Adam Boxer has written wonderfully and extensively on this in the past and I often have his diagram (below) in mind when I’m considering practical work and how I can minimise student’s cognitive load during practical work.
- Use slow practicals to minimise cognitive demand.
Again, Adam has already written extensively about this, but I’ve found in particular this approach is most useful with young KS3 students for whom much of the equipment is new. By breaking tasks up into very small steps and bringing the class back together, either silently at their desks, or collectively at the demonstration bench allows the students have easily completed each task without cognitive overload. It allows the teacher to check each step is complete (immediate feedback), and allows extensive questioning at key steps by the teacher of the class to guide the thinking of students on the key elements of the task at the important moments “look at the thermometer now that the water is boiling, what do you see?” Whilst it can seem like the lesson is moving slower than usual, it isn’t really, and it’s certainly moving more efficiently than usual with more of the class completing the task successfully.
- Use visualised instructions to lower cognitive demand and provide immediate feedback.
Visualised instructions effectively use dual coding to guide students through complicated practical tasks with both written instructions and diagrams to allow students to easily set up practical equipment and complete steps in the correct order. Personally I’ve found these to be most effective with older KS4 students who are already familiar with most of the equipment being used and just need to make sure they complete the steps in the right order. A number of science teachers have been making useful visualised instructions that we can all use, including Adam Boxer, Dave Paterson and John Lindney the latter two have made visualised instructions for all the KS4 compulsory practicals. The use of these instructions help students minimise the amount of working memory dedicated to the process of completing the task, and allows students to free up working memory, through our guidance and questioning to think about the scientific concepts involved, not just the process the practical. When combined with techniques above such as hypothesis driven tasks, students spend more time thinking about the things we want them to think about during the practical, and less time wondering if they should pour the solution into a beaker or an evaporating basin, or indeed what the difference is between a beaker and an evoporating basin.

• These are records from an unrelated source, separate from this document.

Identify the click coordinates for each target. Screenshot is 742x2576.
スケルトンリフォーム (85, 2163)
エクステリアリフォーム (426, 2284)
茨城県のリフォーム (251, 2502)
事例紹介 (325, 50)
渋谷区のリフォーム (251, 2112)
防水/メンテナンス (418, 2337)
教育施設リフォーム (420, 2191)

When planning practical lessons we should consider what students are thinking about, how we can direct their thinking towards what we want them to think about and how to minimise the information that we don’t want them to think about. By doing these things we can make practical work effective for students. BUT… and it’s a big “BUT”… there will still be times when students will learn more effectively without practical work. We should always be willing to consider during our planning if there is an alternative task which will allow students to think about the scientific concept more clearly and without distraction? For example will students learn the complicated voltage-current relationship of a filament bulb most effectively from a tricky to complete practical, or from plotting model data given to them, followed by SLOP questions? Sometimes, despite the approaches above, it’s still best to avoid practicals and go for something else.
This is a blog version of a talk that I gave at the ASE West of England Conference at Bath Spa in November 2019.